Pronunciations
- Pinyin:: kǎn
- Bopomofo:: ㄎㄢˇ
- Wade–Giles:: kʻan3
- Cantonese Yale:: hom1
- Jyutping:: ham3
- Pe̍h-ōe-jī:: khám
- Japanese Kana:: カン kan (on'yomi)
- Sino-Korean:: 감 gam
- Hán-Việt:: khảm

Names
- Chinese name(s):: 凶字框 xiōngzìkuàng 下三框 xiàsānkuāng
- Japanese name(s):: 凵繞/かんにょう kannyō 受け箱/うけばこ ukebako 下箱/したばこ shitabako 函構/かんがまえ kangamae
- Hangul:: 입벌릴 ip beolril

Stroke order animation

= Radical 17 =

Chinese character radical

Radical 17 or radical open box (凵部) is one of 23 of the 214 Kangxi radicals that are composed of two strokes.

凵 is also the 20th indexing component in the Table of Indexing Chinese Character Components predominantly adopted by Simplified Chinese dictionaries published in mainland China.

* _WHAT YOU NEED TO DO_
**1.** Rewrite the passage about Radical 17, starting with "Stroke order animation" and going on through "of two strokes.", and change "open box" to "receptacle".
**2.** Extend the passage on Radical 17 with additional text that starts right after its final sentence.

(Pointing data for text and elements)

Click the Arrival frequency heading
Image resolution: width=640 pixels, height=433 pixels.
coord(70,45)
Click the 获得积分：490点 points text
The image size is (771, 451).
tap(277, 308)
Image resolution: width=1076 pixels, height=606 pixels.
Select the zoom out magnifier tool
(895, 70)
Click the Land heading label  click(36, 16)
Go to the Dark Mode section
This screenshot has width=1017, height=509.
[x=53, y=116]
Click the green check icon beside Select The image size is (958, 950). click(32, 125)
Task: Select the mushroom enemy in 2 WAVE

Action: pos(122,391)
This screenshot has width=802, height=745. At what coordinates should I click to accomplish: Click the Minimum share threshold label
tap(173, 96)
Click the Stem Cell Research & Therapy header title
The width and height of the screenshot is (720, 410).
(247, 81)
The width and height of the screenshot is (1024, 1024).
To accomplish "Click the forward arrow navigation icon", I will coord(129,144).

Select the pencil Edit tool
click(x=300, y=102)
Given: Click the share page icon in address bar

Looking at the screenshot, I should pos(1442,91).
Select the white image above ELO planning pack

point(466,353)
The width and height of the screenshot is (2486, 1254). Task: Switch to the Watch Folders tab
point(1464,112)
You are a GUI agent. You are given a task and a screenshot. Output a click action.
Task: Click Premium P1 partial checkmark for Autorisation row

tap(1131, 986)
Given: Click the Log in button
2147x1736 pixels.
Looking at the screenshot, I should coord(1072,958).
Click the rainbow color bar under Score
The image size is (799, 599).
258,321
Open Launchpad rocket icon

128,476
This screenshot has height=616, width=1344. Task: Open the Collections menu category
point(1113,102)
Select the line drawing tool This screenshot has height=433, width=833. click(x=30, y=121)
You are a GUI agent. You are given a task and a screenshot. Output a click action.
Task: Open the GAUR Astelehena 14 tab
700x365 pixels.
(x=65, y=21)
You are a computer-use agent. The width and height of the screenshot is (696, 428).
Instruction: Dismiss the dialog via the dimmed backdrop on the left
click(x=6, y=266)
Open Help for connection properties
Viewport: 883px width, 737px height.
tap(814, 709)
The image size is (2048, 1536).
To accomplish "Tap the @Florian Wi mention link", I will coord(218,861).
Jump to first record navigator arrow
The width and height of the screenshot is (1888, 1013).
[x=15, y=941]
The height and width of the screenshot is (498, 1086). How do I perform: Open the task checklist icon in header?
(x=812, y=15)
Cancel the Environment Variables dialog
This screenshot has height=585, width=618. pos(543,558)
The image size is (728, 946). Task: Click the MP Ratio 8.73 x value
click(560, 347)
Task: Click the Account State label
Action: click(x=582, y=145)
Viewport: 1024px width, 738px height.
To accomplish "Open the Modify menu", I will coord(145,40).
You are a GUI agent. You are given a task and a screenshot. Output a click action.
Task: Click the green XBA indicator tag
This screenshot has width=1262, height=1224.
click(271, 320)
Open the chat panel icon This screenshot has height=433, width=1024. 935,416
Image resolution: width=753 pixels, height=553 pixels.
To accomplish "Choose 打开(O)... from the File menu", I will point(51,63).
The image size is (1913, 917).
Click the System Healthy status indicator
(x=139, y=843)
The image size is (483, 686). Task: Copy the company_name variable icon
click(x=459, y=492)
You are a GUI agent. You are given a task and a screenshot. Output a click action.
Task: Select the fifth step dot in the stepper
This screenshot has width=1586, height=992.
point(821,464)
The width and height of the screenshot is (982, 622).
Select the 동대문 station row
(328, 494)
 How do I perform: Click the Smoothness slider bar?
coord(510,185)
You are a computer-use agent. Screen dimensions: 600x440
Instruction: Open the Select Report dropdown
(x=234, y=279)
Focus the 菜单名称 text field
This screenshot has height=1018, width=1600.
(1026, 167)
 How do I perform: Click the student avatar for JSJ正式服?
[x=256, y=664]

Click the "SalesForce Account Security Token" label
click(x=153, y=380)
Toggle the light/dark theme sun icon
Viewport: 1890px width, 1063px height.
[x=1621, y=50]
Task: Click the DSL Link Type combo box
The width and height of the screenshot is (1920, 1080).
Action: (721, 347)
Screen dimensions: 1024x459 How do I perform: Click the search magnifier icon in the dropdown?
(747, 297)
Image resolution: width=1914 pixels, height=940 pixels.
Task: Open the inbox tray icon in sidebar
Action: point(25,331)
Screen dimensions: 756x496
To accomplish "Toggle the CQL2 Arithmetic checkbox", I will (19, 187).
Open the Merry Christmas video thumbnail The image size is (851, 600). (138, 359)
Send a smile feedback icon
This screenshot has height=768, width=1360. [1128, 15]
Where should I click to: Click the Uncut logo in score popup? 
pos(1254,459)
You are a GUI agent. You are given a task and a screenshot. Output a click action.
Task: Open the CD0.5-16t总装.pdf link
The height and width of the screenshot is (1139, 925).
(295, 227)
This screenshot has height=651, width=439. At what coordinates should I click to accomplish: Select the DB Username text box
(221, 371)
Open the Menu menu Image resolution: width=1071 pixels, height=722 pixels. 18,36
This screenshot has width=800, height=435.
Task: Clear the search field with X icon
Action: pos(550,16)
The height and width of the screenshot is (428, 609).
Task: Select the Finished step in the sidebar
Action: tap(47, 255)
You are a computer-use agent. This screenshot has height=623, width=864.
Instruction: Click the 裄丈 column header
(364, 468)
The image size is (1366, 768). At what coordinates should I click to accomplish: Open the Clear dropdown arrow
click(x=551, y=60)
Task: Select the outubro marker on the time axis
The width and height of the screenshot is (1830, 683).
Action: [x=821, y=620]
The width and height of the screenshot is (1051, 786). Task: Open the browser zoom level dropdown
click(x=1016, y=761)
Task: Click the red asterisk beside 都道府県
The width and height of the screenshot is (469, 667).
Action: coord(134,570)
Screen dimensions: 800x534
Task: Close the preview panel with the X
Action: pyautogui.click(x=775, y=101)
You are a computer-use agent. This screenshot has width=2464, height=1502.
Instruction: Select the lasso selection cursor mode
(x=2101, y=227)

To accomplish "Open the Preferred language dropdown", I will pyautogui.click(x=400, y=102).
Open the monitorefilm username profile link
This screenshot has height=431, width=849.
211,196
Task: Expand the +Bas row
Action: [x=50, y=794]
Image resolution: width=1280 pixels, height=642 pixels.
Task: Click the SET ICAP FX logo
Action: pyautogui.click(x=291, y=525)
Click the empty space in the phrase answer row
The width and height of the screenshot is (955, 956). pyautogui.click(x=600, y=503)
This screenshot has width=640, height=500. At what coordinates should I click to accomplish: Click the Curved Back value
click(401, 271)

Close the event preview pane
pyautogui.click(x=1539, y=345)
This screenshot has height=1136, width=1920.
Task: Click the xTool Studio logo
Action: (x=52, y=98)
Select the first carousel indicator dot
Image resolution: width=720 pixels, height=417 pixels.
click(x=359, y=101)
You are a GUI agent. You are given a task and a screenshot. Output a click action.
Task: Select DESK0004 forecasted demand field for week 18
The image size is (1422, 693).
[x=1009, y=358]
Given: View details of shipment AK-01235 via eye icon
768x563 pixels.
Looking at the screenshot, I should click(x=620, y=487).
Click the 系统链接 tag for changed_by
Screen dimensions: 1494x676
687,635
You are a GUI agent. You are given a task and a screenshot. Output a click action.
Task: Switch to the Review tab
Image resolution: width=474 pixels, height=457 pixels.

* _ANSWERS TO THE EXERCISE_
**1.**
Stroke order animation

= Radical 17 =

Chinese character radical

Radical 17 or radical receptacle (凵部) is one of 23 of the 214 Kangxi radicals that are composed of two strokes.

**2.**
In the Kangxi Dictionary, there are 23 characters (out of 49,030) to be found under this radical.

As for the similar radicals 22 匚 and 13 冂, the name of radical 17 is purely descriptive of its shape, 下三框 "lower three-sided frame".

==Evolution==
Compare 冂, 匸 and 匚.

Oracle bone script character
Chu slip and silk script
Large seal script character
Small seal script character

==Derived characters==

| Strokes | Characters |
|---|---|
| +0 | 凵 |
| +2 | 凶 (bad, inauspicious) |
| +3 | 凷 凸 凹 出 (go out, send out) 击^{SC} (=擊 -> 手, to hit) |
| +4 | 凼 |
| +6 | 函^{SC/TC variant}/函^{Kangxi/JP/KO variant} (box) |
| +7 | 凾 (=函) |
| +10 | 凿^{SC} (=鑿 -> 金) |

The radical does not occur as a character on its own. In combination, it historically takes meanings such as "open mouth", "box", "frame", "hole" or "receptacle".

Also derived from the radical are the Simplified Chinese characters including 击 "to hit", without any historical connection to the radical.

幽 "deep, dark" is derived from radical 46 (山 "mountain") rather than radical 17.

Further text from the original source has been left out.